Parfois, des technologies disparaissent, et avec elles les termes y afférents. Magnétoscoper, ainsi, a été supprimé du Petit Larousse en 2012, car il renvoie à une pratique obsolète. Mais la frontière entre oubli et souvenir est parfois ténue : si le verbe qui lui est rattaché s’en est allé, le nom magnétoscope a sauvé sa peau. Pourquoi ? Parce que cet appareil est encore vivace dans nos mémoires. “En règle générale, nous gardons le mot-souche pour laisser un repère, mais nous supprimons l’action qui lui est liée”, justifie Carine Girac, directrice du département dictionnaires et encyclopédies aux éditions Larousse.

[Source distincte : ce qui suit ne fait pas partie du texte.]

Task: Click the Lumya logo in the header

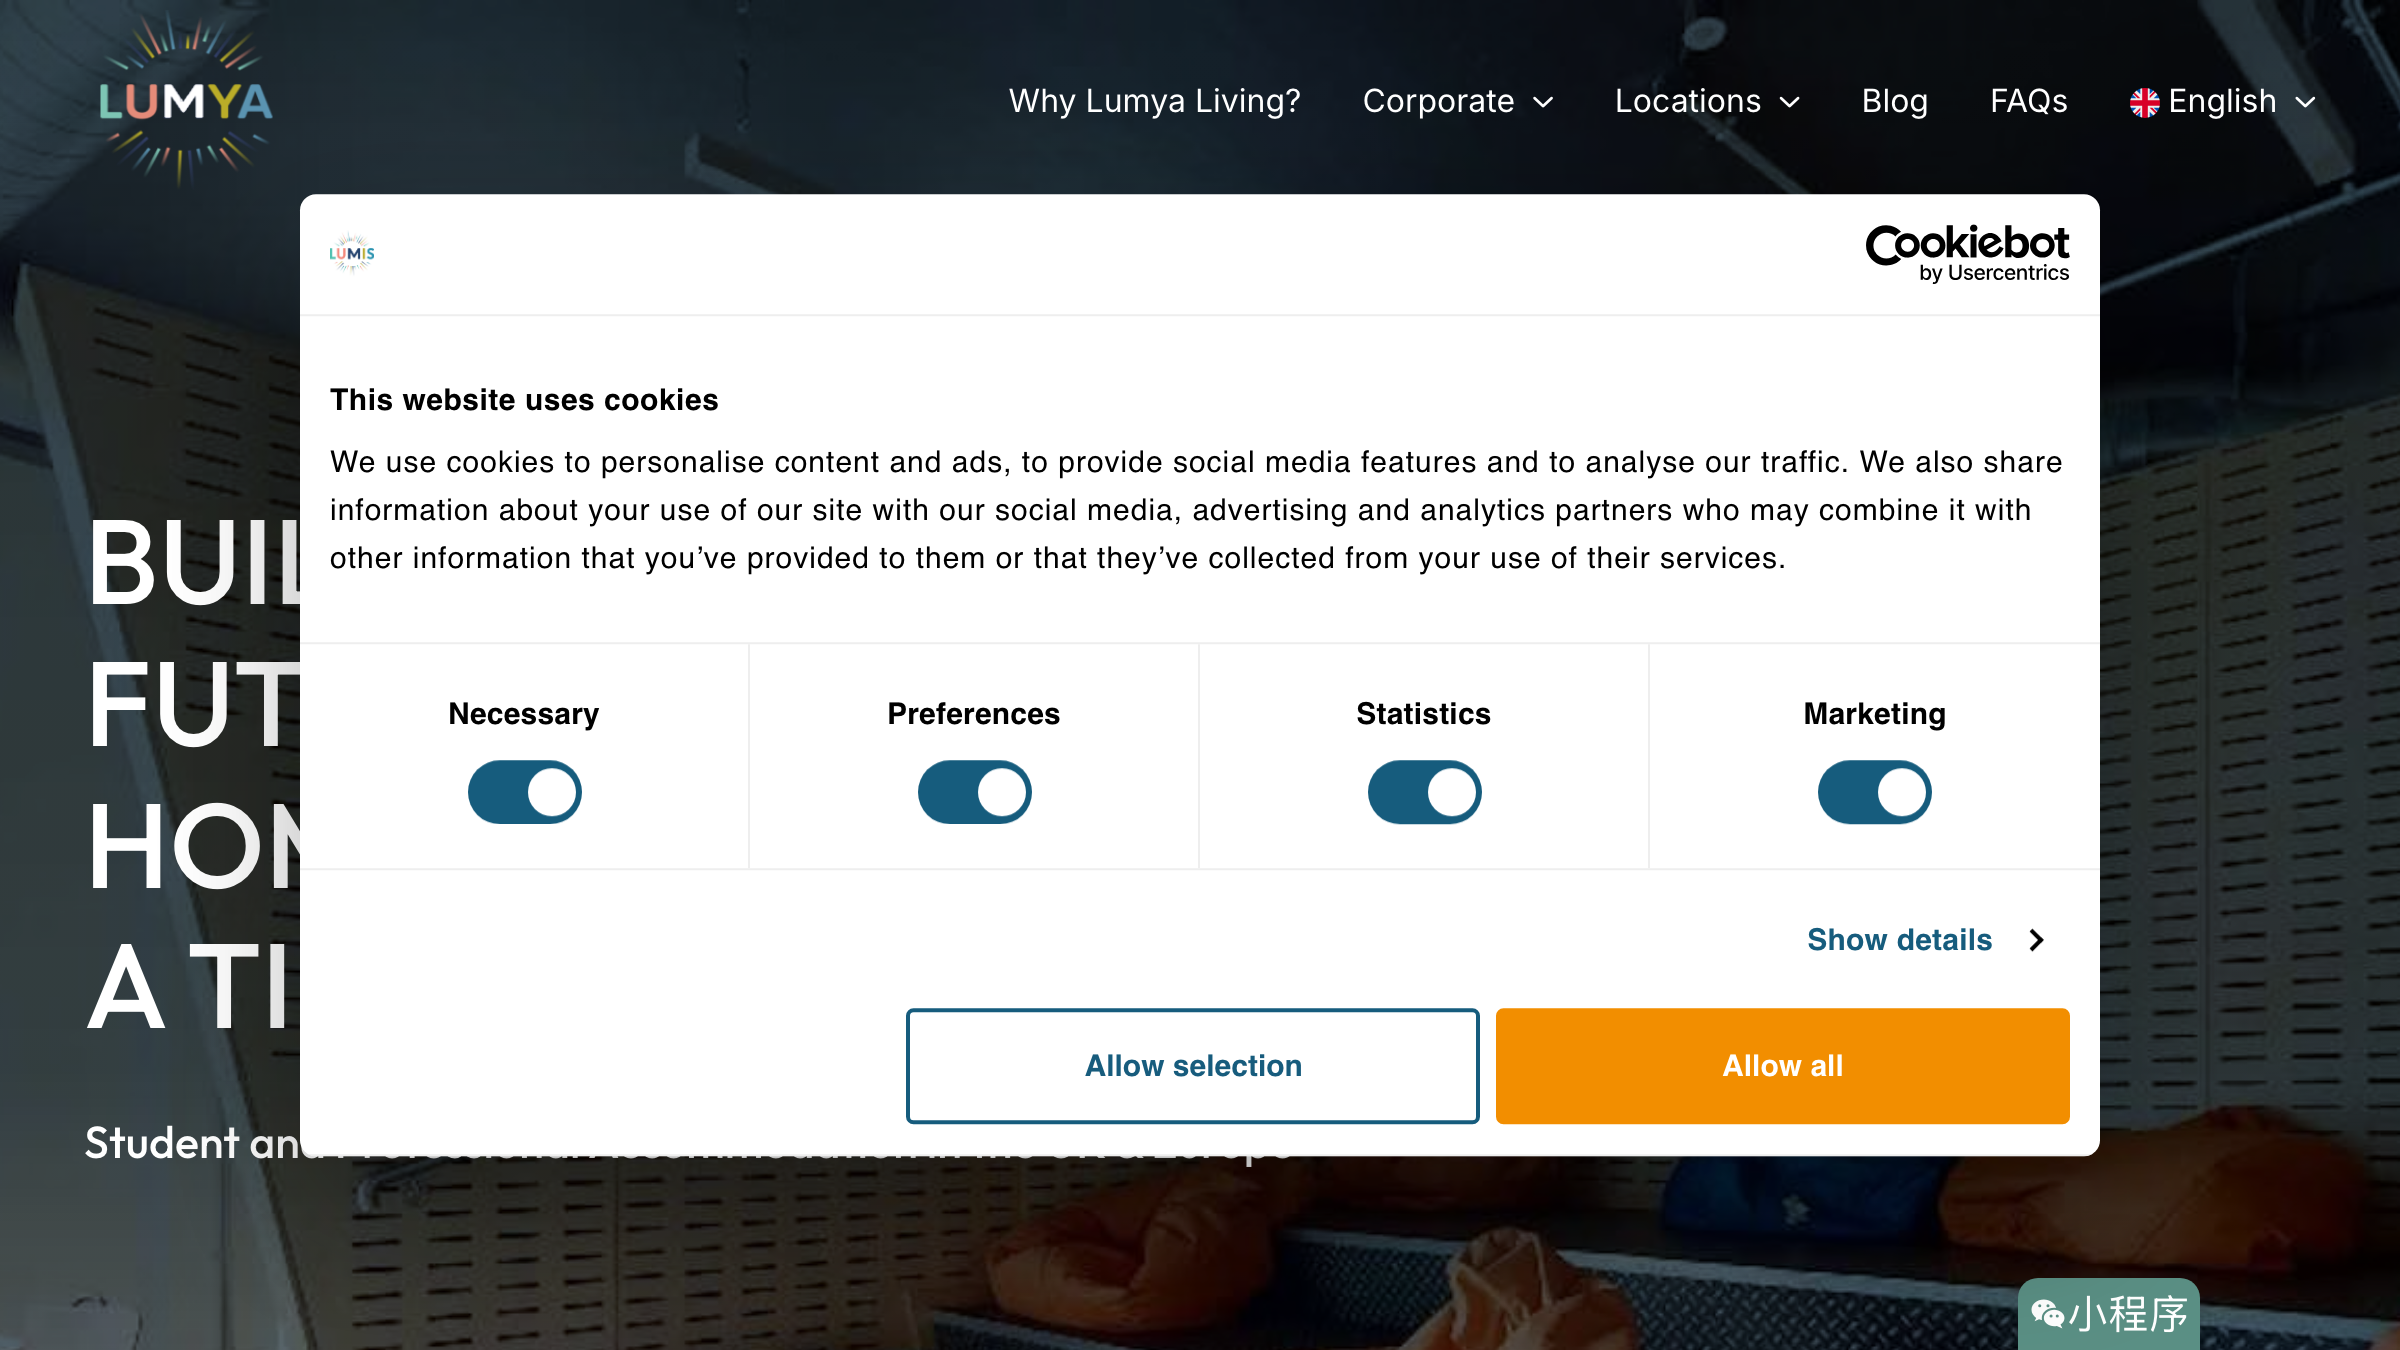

La mode a aussi sa part de responsabilité

Par exemple, l’usage du substantif drink (à la place de “verre”) était courant chez les jeunes, dans les années 1960-1970, à l’heure de l’apéritif. Puis il est devenu, dans les décennies suivantes, ringard. Il a alors cessé d’être employé. Mais n’aurait-il pas pu rester dans le Petit Larousse, comme témoignage d’une époque ? En vérité, la question a provoqué un sérieux débat au moment de réactualiser ce dictionnaire, en 2012. Linguistes et lexicologues des éditions Larousse se sont affrontés entre partisans et adversaires du drink. Et ces derniers l’ont emporté : “Nous avons finalement décidé d’éliminer ce mot car il se comprend tout seul, sans définition“, conclut Carine Girac. Il faut bien procéder à des arbitrages puisque les pages d’un dictionnaire ne sont pas extensibles sans fin – hormis Le Petit Robert, troisième dictionnaire de référence, qui a choisi de ne pas retirer de mots mais d’ajouter ”vieilli’ ou ‘vieux’ quand il s’agit d’un terme dont on ne se sert plus guère ou plus du tout.

Il arrive enfin que des mots, ni obsolètes ni démodés, disparaissent sans que l’on sache pourquoi. Le lexicologue Jean Pruvost ne peut s’empêcher d’en regretter certains, qui mériteraient selon lui une deuxième chance. Inartificiel, par exemple. C’est un mot qui se trouvait “chez Montaigne et Littré, plaide-t-il. N’est-ce pas l’un des idéaux d’aujourd’hui, bénéficier d’une vie inartificielle” ? Il ne faut cependant jamais désespérer : Maille, qui désignait une petite monnaie sans valeur, a disparu de notre langue au XVe siècle. Et ce sont les rappeurs de la fin du XXe siècle qui ont réveillé ce terme, en en faisant, dans leurs chansons, un synonyme d’argent. Les mots ne meurent jamais pour toujours, et les dictionnaires seront toujours prêts à leur faire une nouvelle place !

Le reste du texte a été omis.